### Task directions:
Give only the lines from the one containing "The height and width of the screenshot is (735, 1238)." through the end of the material below, exactly as written.

================================

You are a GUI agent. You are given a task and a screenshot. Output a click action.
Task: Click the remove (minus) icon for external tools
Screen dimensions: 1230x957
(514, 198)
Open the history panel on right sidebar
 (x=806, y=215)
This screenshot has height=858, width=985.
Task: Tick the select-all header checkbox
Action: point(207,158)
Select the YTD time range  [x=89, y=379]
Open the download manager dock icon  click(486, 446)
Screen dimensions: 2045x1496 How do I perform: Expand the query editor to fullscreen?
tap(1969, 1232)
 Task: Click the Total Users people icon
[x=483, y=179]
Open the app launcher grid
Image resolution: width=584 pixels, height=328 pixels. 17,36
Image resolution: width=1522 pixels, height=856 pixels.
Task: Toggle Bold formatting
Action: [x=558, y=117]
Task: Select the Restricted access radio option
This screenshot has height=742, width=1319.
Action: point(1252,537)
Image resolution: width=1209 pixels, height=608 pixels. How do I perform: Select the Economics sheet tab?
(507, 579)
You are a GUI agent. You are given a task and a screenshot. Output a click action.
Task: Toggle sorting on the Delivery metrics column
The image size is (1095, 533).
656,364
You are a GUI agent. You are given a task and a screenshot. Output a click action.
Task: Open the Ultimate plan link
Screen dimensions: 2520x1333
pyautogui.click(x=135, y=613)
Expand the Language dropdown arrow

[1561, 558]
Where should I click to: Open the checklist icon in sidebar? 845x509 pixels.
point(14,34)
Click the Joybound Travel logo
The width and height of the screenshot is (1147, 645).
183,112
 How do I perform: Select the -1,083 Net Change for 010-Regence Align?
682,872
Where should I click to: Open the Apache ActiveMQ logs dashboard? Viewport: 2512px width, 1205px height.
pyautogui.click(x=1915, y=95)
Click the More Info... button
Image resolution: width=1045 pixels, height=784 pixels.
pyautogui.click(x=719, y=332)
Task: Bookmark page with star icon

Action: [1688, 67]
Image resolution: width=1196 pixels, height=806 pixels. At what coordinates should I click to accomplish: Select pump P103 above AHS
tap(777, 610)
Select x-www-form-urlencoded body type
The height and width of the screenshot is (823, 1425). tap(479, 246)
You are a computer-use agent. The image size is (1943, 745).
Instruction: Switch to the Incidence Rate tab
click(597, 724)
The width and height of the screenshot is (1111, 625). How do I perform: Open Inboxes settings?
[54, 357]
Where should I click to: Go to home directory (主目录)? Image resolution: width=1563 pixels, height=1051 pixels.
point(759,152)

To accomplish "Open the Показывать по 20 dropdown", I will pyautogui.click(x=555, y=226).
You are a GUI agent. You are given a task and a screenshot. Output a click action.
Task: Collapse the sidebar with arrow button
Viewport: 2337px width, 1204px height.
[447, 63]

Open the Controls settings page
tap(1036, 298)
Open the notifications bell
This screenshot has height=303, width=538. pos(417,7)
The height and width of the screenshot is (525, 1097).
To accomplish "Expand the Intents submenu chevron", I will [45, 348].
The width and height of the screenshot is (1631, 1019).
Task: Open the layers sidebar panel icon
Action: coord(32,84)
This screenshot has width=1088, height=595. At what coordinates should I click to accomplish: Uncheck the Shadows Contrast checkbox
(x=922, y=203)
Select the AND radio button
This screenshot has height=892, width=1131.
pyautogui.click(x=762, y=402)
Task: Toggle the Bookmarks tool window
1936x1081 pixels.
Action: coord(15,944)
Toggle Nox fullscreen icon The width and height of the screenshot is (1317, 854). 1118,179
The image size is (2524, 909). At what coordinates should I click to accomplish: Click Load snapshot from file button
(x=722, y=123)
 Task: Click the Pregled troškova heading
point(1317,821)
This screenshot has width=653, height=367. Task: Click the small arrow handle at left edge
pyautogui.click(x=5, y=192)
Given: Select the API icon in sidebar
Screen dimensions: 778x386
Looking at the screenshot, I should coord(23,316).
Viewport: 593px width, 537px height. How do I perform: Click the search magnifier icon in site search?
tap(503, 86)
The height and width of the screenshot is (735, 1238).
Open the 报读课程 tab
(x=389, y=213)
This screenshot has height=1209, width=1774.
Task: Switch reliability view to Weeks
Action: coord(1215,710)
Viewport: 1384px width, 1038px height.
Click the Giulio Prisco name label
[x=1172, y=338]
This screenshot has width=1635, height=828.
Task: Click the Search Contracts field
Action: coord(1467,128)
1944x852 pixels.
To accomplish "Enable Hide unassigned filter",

================================

### Output of the exercise:
The height and width of the screenshot is (735, 1238).
Open the 报读课程 tab
(x=389, y=213)
This screenshot has height=1209, width=1774.
Task: Switch reliability view to Weeks
Action: coord(1215,710)
Viewport: 1384px width, 1038px height.
Click the Giulio Prisco name label
[x=1172, y=338]
This screenshot has width=1635, height=828.
Task: Click the Search Contracts field
Action: coord(1467,128)
1944x852 pixels.
To accomplish "Enable Hide unassigned filter",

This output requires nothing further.